The .ui file path is resolved relative to the subclass’s source file, so UIFILE needs only the bare filename.

Designing the ``.ui`` file

Open Qt Designer and create a QWidget form. Name each control widget to match the property name it should bind to:

  • A QDoubleSpinBox named voltage binds to the voltage property automatically.

  • A QLabel named current displays the current value (read-only binding; the widget is never edited by the user).

The binding is purely by name — no code is required. QInstrumentWidget calls device.get and device.set on every matching widget.

Registering ``minimum`` and ``maximum``

Pass minimum and maximum to registerProperty() (or _register()), and QInstrumentWidget will apply them to QDoubleSpinBox and QSpinBox widgets automatically:

self.registerProperty('voltage', getter=..., setter=...,
                      ptype=float, minimum=0., maximum=30.)

Using the fake device interactively

example() falls back to the fake automatically. When no hardware is found it imports the sibling fake module and instantiates the first class listed in its __all__. No extra class attribute is needed; placing a fake.py alongside widget.py is sufficient.


Step 5 — tree.py#

The parameter tree requires only two lines:

from QInstrument.lib.QInstrumentTree import QInstrumentTree
from QInstrument.instruments.AcmeSystems.Model1000.instrument import QModel1000


class QModel1000Tree(QInstrumentTree):
    '''Parameter tree for the Acme Systems Model 1000 bench supply.'''

    INSTRUMENT = QModel1000


if __name__ == '__main__':
    QModel1000Tree.example()

__all__ = ['QModel1000Tree']

The tree discovers all registered properties and methods at runtime. No .ui file or layout code is needed. pyqtgraph must be installed (pip install 'QInstrument[tree]').


Step 6 — __init__.py#

Use the make_getattr factory from lib.lazy so the package is importable without triggering Qt:

from QInstrument.lib.lazy import make_getattr

_lazy = {
    'QModel1000':       'instrument',
    'QFakeModel1000':   'fake',
    'QModel1000Widget': 'widget',
}

__getattr__ = make_getattr(_lazy, __name__)
__all__ = list(_lazy)

Step 7 — pyproject.toml#

Add both the manufacturer and model packages to the packages list:

[tool.setuptools]
packages = [
    ...existing entries...,
    "QInstrument.instruments.AcmeSystems",
    "QInstrument.instruments.AcmeSystems.Model1000",
]

Re-install the package in editable mode to pick up the changes:

pip install -e ".[dev]"

Step 8 — Test it#

Run the widget directly:

python -m QInstrument.instruments.AcmeSystems.Model1000.widget

With no hardware connected the widget opens in a disconnected state.
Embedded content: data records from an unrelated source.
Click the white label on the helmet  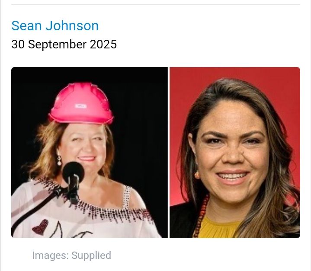tap(81, 106)
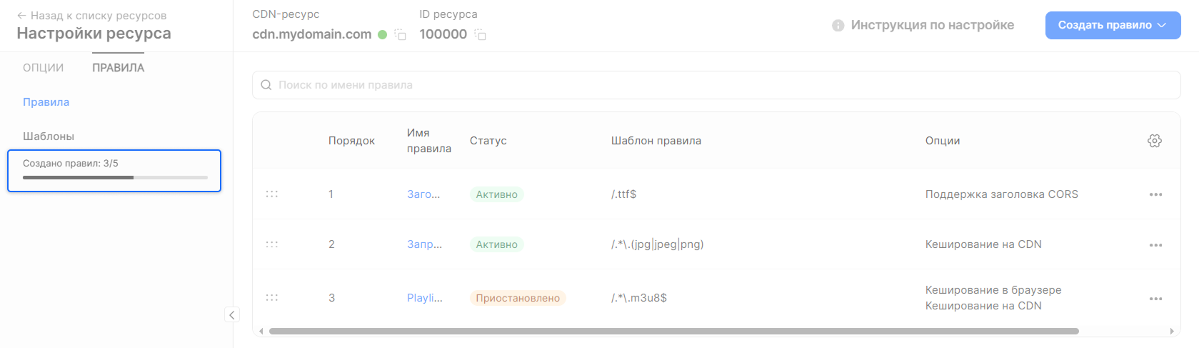Screen dimensions: 1199x348
Task: Click the table's horizontal scrollbar
Action: [673, 332]
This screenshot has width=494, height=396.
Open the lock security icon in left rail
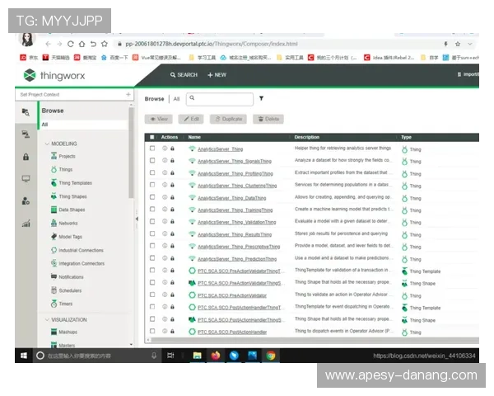pyautogui.click(x=26, y=157)
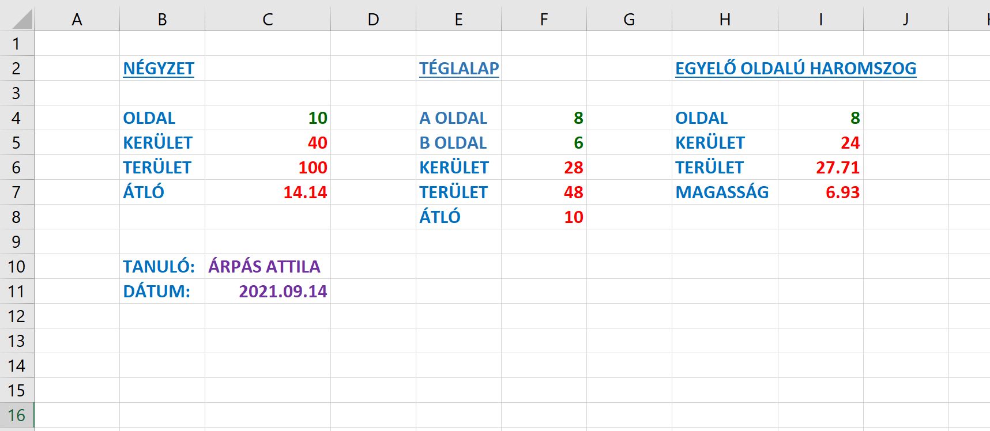Screen dimensions: 990x431
Task: Click the rectangle's ÁTLÓ value 10
Action: (573, 217)
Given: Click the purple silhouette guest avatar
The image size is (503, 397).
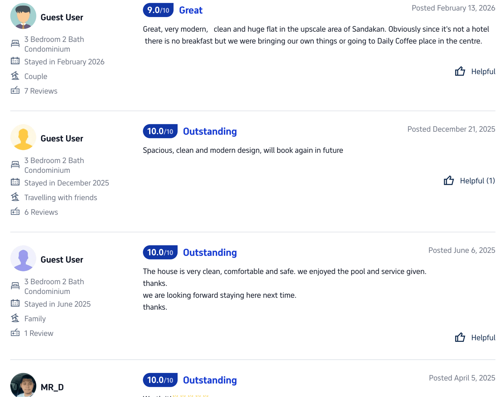Looking at the screenshot, I should click(x=23, y=258).
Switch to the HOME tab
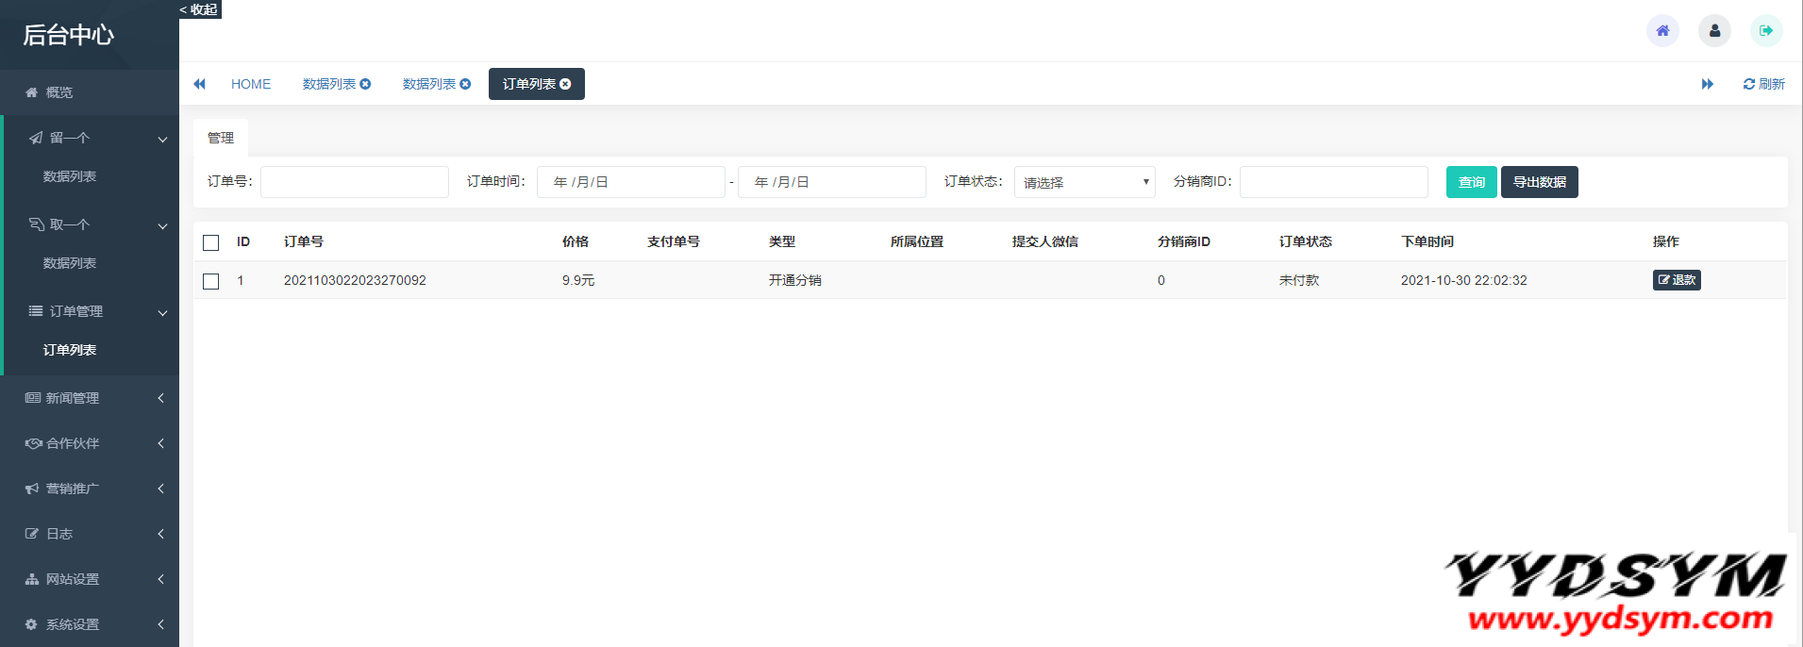This screenshot has height=647, width=1803. (251, 84)
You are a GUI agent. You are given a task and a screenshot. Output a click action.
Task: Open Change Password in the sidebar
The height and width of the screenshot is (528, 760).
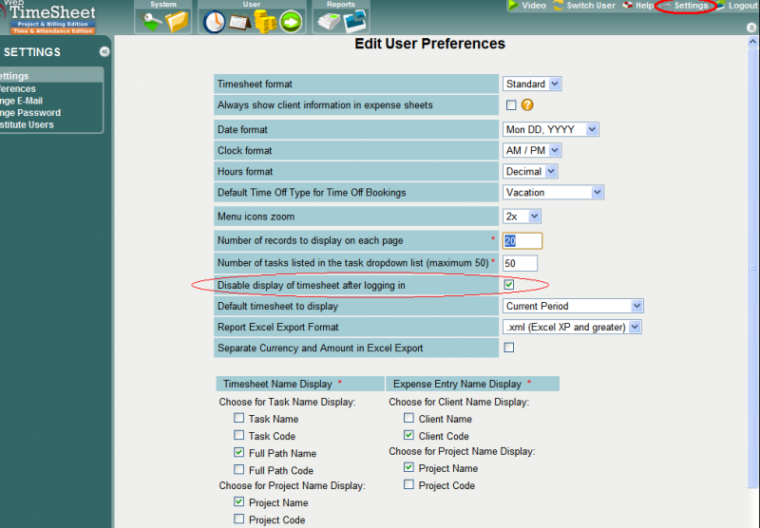30,113
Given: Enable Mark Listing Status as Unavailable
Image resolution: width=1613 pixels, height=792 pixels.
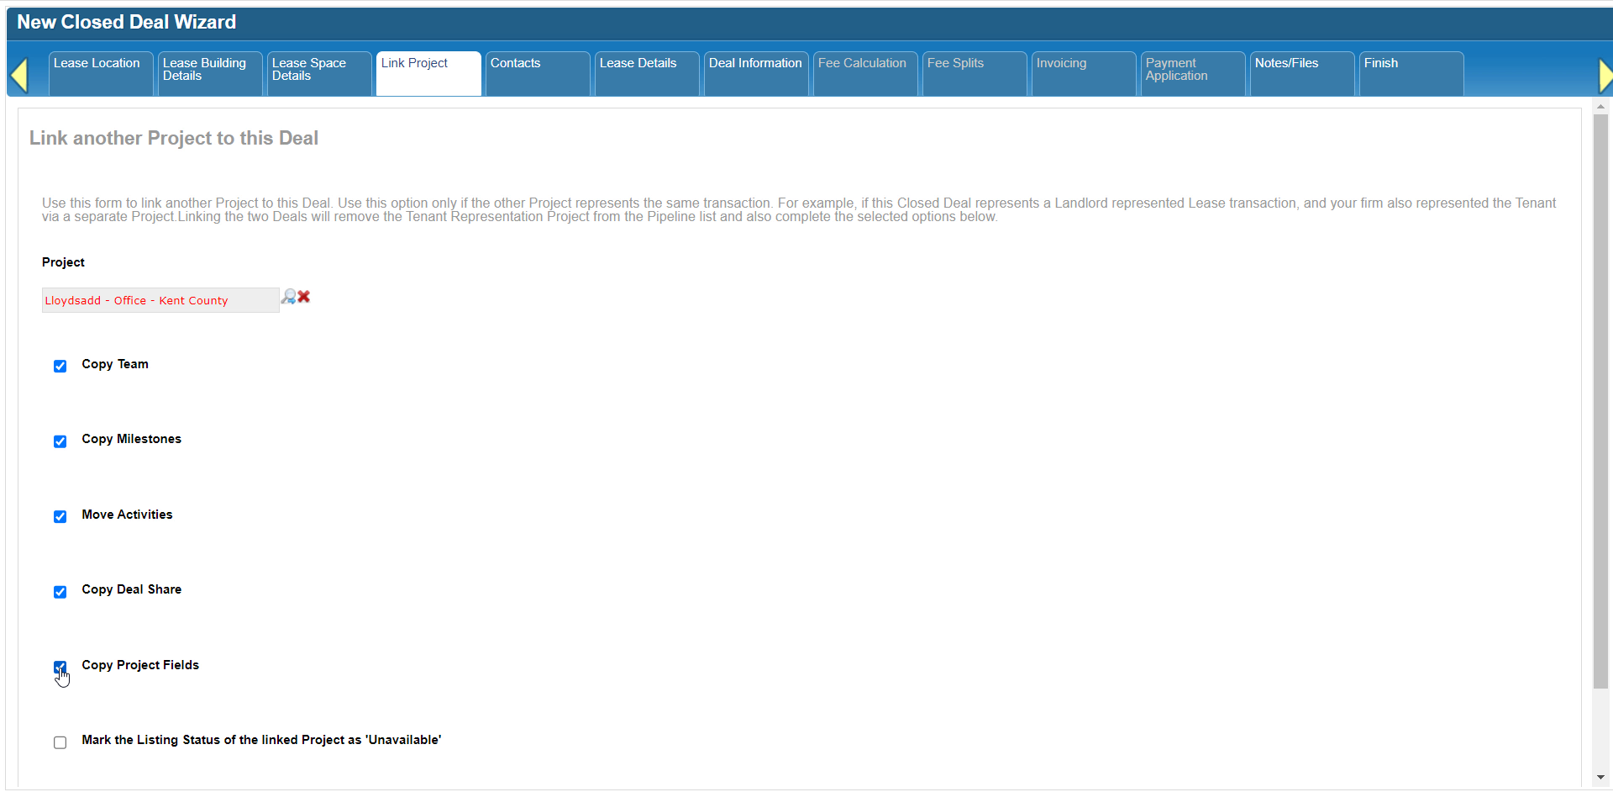Looking at the screenshot, I should [x=60, y=742].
Pass a fake device explicitly for a fully interactive test:

from qtpy.QtWidgets import QApplication
from QInstrument.instruments.AcmeSystems.Model1000 import (
    QModel1000Widget, QFakeModel1000)

app = QApplication([])
widget = QModel1000Widget(device=QFakeModel1000())
widget.show()
app.exec()

Add the instrument to the rack:

qinstrument Model1000
qinstrument --fake Model1000   # use the fake device

Verify auto-discovery:

from QInstrument.QInstrumentRack import QInstrumentRack
print(QInstrumentRack.availableInstruments())
# 'Model1000' should appear in the list

Instruments that share a protocol#

When several models differ only in hardware constants (power limits, wavelength, number of channels, etc.), define the shared logic in a base package and put the model-specific constants as class attributes on thin subclasses in sibling packages. See instruments/Novanta/Opus* for a worked example:

instruments/Novanta/
├── Opus/           ← base package (no widget.py — not shown in picker)
│   ├── instrument.py   QOpus base class
│   ├── fake.py
│   └── widget.py
├── Opus532/        ← model subclass
│   ├── instrument.py   class QOpus532(QOpus): WAVELENGTH = 532; ...
│   ├── fake.py
│   ├── widget.py
│   └── tree.py
├── Opus660/
└── Opus1064/

The base package may omit widget.py so it does not appear in the “Add instrument…” picker; only the concrete model packages do.